— Begin Source passage —

[Python-Dev] PEP for Better Control of Nested Lexical Scopes
Almann T. Goo
almann.goo at gmail.com
Sun Feb 26 08:07:32 CET 2006
On 2/22/06, Greg Ewing <greg.ewing at canterbury.ac.nz> wrote:
> That's what rankles people about this, I think -- there
> doesn't seem to be a good reason for treating the global
> scope so specially, given that all scopes could be
> treated uniformly if only there were an 'outer' statement.
> All the arguments I've seen in favour of the status quo
> seem like rationalisations after the fact.
I agree, hence my initial pre-PEP feeler on the topic ;).
> > Since there were no nested lexical scopes back
> > then, there was no need to have a construct for arbitrary enclosing
> > scopes.
>
> However, if nested scopes *had* existed back then, I
> rather suspect we would have had an 'outer' statement
> from the beginning, or else 'global' would have been
> given the semantics we are now considering for 'outer'.

— End Source passage —
— Begin Recorded data —

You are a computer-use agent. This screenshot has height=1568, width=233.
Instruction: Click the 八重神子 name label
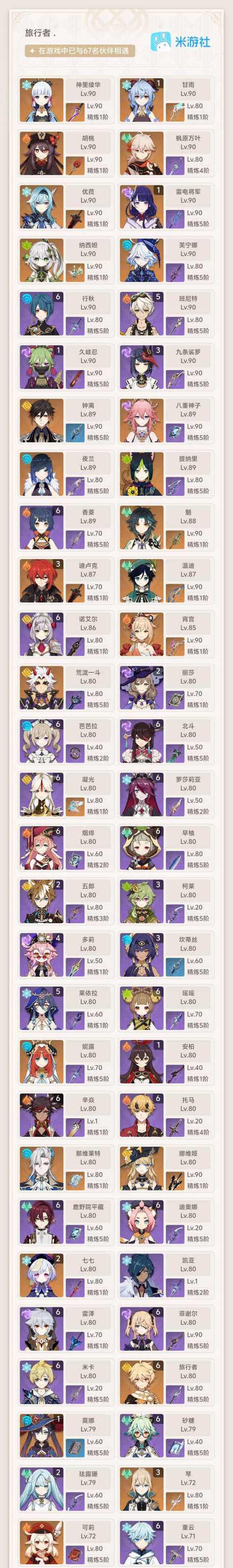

— End Recorded data —

*Short task 1:* Reproduce the stretch of the Python-Dev message on nested lexical scopes from "[Python-Dev] PEP for" through "an 'outer' statement.".
*Short task 2:* Continue the Python-Dev message on nested lexical scopes, starting after its last line.

*Final result 1:*
[Python-Dev] PEP for Better Control of Nested Lexical Scopes
Almann T. Goo
almann.goo at gmail.com
Sun Feb 26 08:07:32 CET 2006
On 2/22/06, Greg Ewing <greg.ewing at canterbury.ac.nz> wrote:
> That's what rankles people about this, I think -- there
> doesn't seem to be a good reason for treating the global
> scope so specially, given that all scopes could be
> treated uniformly if only there were an 'outer' statement.

*Final result 2:*
Would it not be so horrible to make "global" be the "outer"-type
keyword--basically meaning "lexically global" versus "the global
scope"? It would make the semantics for Python's nested lexical
scopes to be more in line with other languages with this feature and
fix my orthogonality gripes. As far as backwards compatibility, I
doubt there would be too much impact in this regard, as places that
would break would be where "global" was used in a closure where the
name was shadowed in an enclosing scope. A "from __future__ import
lexical_global" (which we'd have for adding the "outer"-like keyword
anyway) could help diminish the growing pains.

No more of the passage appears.